The film details a tiny prologue before very young siblings Kaylee and Kevin wake up to find the front door and windows missing. Not sure what time it is, they do their best to have a day while Kevin tries to call for help with an unresponsive phone. It becomes clear some kind of entity is there and in control of the house and their possessions. Taking away turns out to be one of its favorite torments for the poor kids, and they stay in isolation with the threat. It's scariest that the kids are so young. Learning of one of their ages hits hard and their inability to do much for the situation and their initial lack of fear are tragic. They aren't old enough to realize just how wrong this is. At times, it parallels an abusive parent who wields control over withholding things as punishment, but it can also be viewed like a cruel child. The plot is very ambiguous but terrible to think about nonetheless.
This film wrecked me. It's the first horror film I ever had to watch behind my fingers at times. The fear physically affected me in a way I've never gotten from a film. I've never even felt so vividly creeped out thinking about a film afterward. The sheer dread at certain points truly made me want to curl up and die, the sound design is sadistically surprising, and the film flips the rules of scares so startles come from nowhere to set up lung-shriveling tense scenes where nothing happens. It's an evil-feeling film. It's also full of strong horror imagery for being so experimental, low-budget and not really graphic, and the film style never feels cliche of its genres. Just as the monster gets a child to comply with orders to self-harm, the movie got me to ride out an experience that petrified me.
Maybe more action or narrative would have helped. Maybe not.
Overall, this film distressed me in a way I have to respect. It might not work for you because the style is so un-narrative and so much is uneventful, but if you have an active imagination and meet the film openly, you may discover how little a film requires to make you panic. Give the film your full attention in the dark of night at home for the best viewing. It's the strong stuff.
Film A Difficult, but Profoundly Inventive and Terrifying Risk
Just throwing it out now: Skinamarink will absolutely not be for everyone, even dedicated horror buffs.

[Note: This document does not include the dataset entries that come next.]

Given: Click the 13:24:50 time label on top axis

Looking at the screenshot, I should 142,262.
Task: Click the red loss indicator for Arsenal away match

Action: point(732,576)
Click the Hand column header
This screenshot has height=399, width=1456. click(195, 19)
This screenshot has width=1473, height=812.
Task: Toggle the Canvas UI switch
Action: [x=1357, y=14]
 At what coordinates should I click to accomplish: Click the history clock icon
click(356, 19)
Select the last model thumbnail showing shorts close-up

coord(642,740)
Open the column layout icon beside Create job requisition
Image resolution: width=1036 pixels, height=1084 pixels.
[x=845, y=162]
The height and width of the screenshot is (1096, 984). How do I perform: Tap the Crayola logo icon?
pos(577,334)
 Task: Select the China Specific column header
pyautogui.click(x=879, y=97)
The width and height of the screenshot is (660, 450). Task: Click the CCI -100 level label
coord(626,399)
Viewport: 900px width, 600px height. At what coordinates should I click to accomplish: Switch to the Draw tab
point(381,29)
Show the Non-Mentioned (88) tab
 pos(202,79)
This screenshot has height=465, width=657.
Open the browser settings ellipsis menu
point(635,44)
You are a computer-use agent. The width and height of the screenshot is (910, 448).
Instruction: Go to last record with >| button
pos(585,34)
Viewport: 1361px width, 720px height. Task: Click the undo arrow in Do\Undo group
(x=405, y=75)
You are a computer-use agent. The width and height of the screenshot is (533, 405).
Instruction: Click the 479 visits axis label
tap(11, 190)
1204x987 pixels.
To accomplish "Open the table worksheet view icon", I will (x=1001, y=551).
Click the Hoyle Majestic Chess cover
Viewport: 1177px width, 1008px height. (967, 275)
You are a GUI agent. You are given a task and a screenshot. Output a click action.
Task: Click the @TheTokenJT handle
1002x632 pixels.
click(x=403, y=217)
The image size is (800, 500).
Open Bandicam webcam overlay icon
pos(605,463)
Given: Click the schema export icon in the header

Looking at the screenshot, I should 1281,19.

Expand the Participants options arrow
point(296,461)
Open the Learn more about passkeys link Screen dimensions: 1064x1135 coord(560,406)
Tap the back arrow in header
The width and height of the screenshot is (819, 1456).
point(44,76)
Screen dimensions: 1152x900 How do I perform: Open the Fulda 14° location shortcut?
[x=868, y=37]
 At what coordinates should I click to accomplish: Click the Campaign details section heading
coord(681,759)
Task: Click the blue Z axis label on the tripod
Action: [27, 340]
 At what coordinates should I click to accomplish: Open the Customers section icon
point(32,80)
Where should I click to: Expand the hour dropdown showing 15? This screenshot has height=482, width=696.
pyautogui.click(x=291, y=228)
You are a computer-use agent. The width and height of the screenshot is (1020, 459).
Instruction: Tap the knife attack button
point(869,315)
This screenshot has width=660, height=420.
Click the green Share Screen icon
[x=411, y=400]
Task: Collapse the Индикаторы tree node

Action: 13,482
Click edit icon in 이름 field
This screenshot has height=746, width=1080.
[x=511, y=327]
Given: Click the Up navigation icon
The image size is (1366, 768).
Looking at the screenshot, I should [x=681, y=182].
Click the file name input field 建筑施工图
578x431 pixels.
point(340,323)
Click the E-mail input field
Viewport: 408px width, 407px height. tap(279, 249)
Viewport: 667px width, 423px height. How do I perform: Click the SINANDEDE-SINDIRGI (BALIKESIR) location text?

The things that scare us in and out of fiction are immensely subjective, and experimental horror like this demands a kind of context the audience will need to invest in but may not be keen on. Skinamarink, by design, is not conventional — it has a glacial pace, largely static cinematography, and is minimal on "features" like cast or complex visuals, things I fear the vast majority of new viewers coming in on the online hype expecting "the scariest new movie ever made" were never primed on. Expect a traditional horror narrative, it will suffer.
Expect a new, open-ended horror experience, Skinamarink is BUGSHIT TERRIFYING
The immediate strength of Skinamarink's odd storytelling is its emphasis on elements that form the logic found within a nightmare: it's clear something is wrong once our child protags notice the windows and doors of their house have vanished, but they initially have only a tenuous grasp on how surreal and bad it is. Then things get worse: immediate comforts like toys vanish. Lights go out, darkness pervades. Noises and increasingly unrecognizable images telling you nothing except SOMETHING IS WRONG become frequent, and as you start to dread what comes next, the more you realize: YOU CAN'T LEAVE, YOU ARE TRAPPED
The static shots depriving movement, the low camera angles making rooms seem gargantuan and alien even before the imagery itself becomes more intense, the sound which lapses between quietly ambient and inexplicably incoherent, and the lack of a definite narrative throughline in lieu of a continuous string of primal reaction to primal fear to primal reaction — it's hypnotizing how well this film replicates nightmare logic, and it's a nuanced and deft simulation I felt could only have been achieved by its stripped-down, esoteric, microbudget approach.
It's bizarre to think a movie made the way that it did like this exists, let alone the fact it saw mass release and went viral. I feel analog horror is in many ways still developing as a genre working to identify its unique potential beyond nostalgic aesthetic and tropes; we're still identifying the niche things we're afraid of that it can take advantage of, and I think that ambiguity scares a lot of creatives and studios. Well, here we are with a very experimental film going out of its way to sacrifice genre trappings to depict an underrepresented form of understated, but chillingly creepy immersion, and I say it's a risk that paid off wonderfully in the most terrifying way.
Again: this may not be a risk you'll like; it may just be boring, bleak, or possibly too conceptual to care about, but I'm very glad this film exists. We need more works willing to test audiences on recognizing the unknown experiences we all feel, and who knows? Maybe being trapped in a hell house by incomprehensibly scary forces you can't possibly understand may do it for you.